Barley has more beta glucan fiber than any other grain, and it has repeatedly established positive clinical results with regard to diabetes control. It not only boosts immune function by supporting macrophages and neutrophils, lowers blood pressure and cholesterol levels, and helps control obesity, but also attenuates postprandial glucose levels, improves insulin sensitivity, and promotes a feeling of satiety.
A Canadian research article points out that beta glucan fiber creates highly viscous solutions in the upper digestive tract, fermentation in the colon, and subsequent prebiotic effects by selective metabolism in the gastrointestinal tract. This biochemical cascade results in laxation, significant improvements in both serum lipid levels and postprandial glycemia, and increased satiety.

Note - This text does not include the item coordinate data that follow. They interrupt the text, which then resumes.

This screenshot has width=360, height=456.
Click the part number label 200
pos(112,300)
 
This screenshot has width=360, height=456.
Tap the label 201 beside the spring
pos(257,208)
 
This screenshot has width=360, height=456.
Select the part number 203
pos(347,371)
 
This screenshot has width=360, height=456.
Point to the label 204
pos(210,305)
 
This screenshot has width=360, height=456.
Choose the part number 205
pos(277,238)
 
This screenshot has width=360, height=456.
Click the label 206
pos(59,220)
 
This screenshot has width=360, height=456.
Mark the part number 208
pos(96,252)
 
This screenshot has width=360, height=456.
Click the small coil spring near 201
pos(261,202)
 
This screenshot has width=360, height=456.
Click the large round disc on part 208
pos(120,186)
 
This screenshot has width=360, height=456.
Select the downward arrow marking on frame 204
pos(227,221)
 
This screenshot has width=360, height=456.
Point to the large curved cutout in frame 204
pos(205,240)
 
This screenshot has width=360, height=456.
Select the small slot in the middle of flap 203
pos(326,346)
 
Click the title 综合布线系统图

Researchers argue that the dosage, food form, interaction with satiety, and molecular weight of beta glucan determine the way in which glycemia is regulated in patients with diabetes. For example, a study showed that when individuals with abnormal cholesterol levels ingested five grams per day of beta glucan in beverage form, their glucose and insulin responses improved significantly after five weeks. On the other hand, incorporation of beta glucan in pasta did not significantly reduce postprandial glucose levels.

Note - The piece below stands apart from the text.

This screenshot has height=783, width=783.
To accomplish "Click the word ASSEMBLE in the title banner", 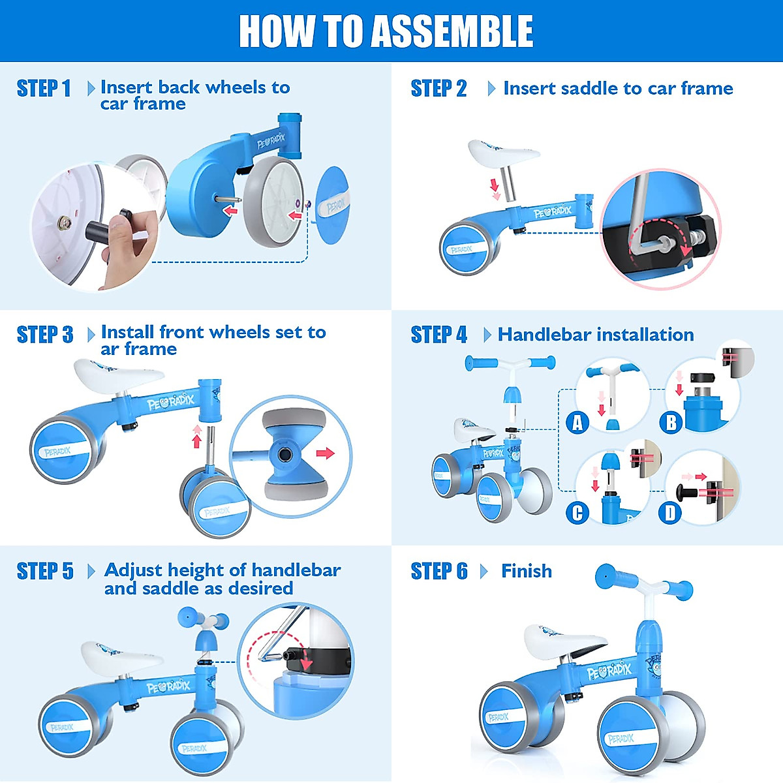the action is (x=452, y=31).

Further, when researchers from a Swiss study compared a continental breakfast to three other beta-glucan-enriched breakfasts in differing dosages, levels of plasma glucose responded inversely to the amount of beta glucan in the breakfast.

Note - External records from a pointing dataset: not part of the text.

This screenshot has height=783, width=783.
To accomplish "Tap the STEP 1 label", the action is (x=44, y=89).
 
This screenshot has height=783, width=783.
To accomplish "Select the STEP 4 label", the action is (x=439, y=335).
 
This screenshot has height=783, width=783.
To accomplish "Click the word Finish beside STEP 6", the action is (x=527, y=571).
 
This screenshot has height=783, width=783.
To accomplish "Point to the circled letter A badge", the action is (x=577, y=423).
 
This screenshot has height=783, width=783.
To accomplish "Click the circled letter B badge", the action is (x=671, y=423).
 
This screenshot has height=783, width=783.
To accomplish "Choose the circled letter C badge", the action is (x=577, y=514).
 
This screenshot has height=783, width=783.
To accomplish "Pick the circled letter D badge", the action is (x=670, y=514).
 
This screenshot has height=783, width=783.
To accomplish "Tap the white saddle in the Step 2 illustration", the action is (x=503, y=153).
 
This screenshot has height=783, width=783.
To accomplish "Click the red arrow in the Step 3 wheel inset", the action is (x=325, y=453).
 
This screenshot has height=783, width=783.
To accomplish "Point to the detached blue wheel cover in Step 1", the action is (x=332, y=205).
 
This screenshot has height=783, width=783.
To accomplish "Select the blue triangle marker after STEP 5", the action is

A recent study reinforces the dose-related effect of soluble beta glucan fiber in favorably affecting glucose metabolism. The research confirmed the beneficial effects of a standardized dose of barley beta glucan in beverage form. It established a recommended dosage and time period that might improve insulin sensitivity in individuals who are hyperglycemic but have not been diagnosed with diabetes mellitus.
Global research and review papers consistently support the efficacy of barley beta glucan as a first-line intervention right from the prediabetes state. The challenge lies in incorporating beta glucan fiber into processed foods to increase intake.
A rule by the FDA acclaiming the beneficial effects of barley in reducing coronary heart disease was passed in 2006. Ever since, barley beta glucan has been incorporated into breakfast cereals, baked products, pasta, beverages, salad dressings, and a variety of food forms. Taste, texture, and shelf life, however, are basic impediments to consumer acceptance.